*What you need to do*.
Quote exactly, and only, the lines of the material below from the line with "This screenshot has width=1350, height=896." through the line with "Viewport: 1536px width, 784px height.".

-------------------------

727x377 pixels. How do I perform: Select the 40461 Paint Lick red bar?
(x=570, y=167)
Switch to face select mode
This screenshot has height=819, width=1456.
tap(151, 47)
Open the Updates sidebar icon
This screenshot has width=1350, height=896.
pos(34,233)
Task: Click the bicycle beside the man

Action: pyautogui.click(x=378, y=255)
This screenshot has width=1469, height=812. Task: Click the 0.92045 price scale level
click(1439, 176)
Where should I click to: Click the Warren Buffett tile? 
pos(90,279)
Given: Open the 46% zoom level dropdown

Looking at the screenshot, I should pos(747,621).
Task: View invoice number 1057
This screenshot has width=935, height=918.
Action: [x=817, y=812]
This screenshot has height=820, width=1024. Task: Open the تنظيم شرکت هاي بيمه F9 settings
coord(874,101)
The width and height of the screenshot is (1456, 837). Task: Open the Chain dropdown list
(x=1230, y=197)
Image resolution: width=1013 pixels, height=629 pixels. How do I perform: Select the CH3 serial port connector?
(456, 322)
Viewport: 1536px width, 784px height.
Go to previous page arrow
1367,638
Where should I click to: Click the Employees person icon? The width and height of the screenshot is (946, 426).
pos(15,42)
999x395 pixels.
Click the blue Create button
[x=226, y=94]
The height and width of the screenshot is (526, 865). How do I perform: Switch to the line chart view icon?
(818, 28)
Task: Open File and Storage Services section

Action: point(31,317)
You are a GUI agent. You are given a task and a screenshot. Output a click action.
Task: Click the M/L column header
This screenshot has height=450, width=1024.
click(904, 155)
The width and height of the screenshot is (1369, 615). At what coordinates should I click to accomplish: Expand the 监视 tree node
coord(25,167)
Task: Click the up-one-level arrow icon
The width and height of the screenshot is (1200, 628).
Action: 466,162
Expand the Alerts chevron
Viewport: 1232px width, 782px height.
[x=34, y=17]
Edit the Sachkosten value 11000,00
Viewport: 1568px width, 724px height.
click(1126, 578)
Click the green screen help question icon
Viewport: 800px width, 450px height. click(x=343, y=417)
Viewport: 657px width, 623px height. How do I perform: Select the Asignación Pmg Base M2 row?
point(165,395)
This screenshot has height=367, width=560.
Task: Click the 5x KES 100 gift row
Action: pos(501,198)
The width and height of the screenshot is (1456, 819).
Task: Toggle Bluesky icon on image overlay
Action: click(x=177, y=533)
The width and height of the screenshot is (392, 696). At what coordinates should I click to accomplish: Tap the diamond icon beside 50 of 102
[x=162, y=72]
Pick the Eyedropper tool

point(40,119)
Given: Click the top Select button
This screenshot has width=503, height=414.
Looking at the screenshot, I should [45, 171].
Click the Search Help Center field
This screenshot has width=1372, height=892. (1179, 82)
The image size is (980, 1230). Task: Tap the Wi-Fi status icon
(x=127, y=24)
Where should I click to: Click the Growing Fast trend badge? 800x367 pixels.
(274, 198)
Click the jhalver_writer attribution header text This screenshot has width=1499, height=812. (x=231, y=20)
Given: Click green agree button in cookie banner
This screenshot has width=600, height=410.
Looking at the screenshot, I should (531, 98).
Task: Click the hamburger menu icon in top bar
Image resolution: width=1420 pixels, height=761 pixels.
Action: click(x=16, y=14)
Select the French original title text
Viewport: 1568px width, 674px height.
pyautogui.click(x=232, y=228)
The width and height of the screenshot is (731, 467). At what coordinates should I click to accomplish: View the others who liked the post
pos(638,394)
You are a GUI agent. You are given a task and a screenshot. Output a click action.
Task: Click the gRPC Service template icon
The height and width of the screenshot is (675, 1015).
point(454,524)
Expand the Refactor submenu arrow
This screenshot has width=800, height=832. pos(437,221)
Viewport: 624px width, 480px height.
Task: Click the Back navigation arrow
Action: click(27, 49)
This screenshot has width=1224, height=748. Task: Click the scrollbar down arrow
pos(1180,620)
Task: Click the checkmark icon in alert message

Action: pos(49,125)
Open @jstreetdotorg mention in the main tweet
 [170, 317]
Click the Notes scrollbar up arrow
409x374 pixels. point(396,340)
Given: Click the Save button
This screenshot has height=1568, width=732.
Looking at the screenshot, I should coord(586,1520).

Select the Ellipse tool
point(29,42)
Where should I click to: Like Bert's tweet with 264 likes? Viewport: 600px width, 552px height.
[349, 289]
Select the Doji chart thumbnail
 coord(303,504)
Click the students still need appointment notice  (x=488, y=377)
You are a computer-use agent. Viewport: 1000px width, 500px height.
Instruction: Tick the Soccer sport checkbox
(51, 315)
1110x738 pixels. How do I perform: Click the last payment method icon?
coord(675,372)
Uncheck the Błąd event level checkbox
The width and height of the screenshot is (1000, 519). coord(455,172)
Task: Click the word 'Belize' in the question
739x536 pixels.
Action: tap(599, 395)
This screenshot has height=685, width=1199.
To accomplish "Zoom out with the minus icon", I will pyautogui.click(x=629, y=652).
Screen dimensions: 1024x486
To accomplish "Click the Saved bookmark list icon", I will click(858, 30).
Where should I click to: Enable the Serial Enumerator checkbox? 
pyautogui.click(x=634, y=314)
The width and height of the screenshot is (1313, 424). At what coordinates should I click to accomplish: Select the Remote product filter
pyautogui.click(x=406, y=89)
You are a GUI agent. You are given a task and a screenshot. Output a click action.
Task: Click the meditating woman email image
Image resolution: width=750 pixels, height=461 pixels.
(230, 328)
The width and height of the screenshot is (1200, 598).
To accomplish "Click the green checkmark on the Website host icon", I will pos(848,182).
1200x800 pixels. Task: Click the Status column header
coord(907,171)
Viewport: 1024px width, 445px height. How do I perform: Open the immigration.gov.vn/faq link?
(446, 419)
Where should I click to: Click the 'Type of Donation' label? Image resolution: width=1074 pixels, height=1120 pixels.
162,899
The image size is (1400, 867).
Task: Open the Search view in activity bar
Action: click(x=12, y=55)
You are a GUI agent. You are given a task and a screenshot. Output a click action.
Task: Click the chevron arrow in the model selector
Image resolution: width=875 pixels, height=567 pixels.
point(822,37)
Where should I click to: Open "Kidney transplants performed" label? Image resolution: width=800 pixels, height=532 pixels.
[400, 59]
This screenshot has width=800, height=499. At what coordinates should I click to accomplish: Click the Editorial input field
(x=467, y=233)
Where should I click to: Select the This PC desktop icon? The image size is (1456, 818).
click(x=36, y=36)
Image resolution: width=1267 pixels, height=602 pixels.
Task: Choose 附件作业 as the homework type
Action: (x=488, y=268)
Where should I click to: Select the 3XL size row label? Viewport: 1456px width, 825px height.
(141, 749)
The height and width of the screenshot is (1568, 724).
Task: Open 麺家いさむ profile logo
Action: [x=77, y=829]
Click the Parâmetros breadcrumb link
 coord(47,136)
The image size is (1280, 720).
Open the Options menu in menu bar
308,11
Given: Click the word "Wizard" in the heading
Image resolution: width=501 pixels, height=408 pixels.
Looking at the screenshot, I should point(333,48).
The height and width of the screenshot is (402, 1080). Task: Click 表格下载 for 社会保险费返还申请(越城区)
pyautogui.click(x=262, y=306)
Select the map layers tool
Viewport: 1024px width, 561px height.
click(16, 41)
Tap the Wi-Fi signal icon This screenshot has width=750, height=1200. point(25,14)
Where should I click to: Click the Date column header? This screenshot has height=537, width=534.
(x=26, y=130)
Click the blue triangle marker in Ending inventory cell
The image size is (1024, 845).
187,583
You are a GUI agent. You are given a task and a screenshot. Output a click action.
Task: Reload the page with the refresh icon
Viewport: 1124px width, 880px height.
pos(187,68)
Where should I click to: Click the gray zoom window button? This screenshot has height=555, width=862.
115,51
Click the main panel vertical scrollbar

-------------------------

*Response to the task*.
This screenshot has width=1350, height=896.
pos(34,233)
Task: Click the bicycle beside the man

Action: pyautogui.click(x=378, y=255)
This screenshot has width=1469, height=812. Task: Click the 0.92045 price scale level
click(1439, 176)
Where should I click to: Click the Warren Buffett tile? 
pos(90,279)
Given: Open the 46% zoom level dropdown

Looking at the screenshot, I should pos(747,621).
Task: View invoice number 1057
This screenshot has width=935, height=918.
Action: [x=817, y=812]
This screenshot has height=820, width=1024. Task: Open the تنظيم شرکت هاي بيمه F9 settings
coord(874,101)
The width and height of the screenshot is (1456, 837). Task: Open the Chain dropdown list
(x=1230, y=197)
Image resolution: width=1013 pixels, height=629 pixels. How do I perform: Select the CH3 serial port connector?
(456, 322)
Viewport: 1536px width, 784px height.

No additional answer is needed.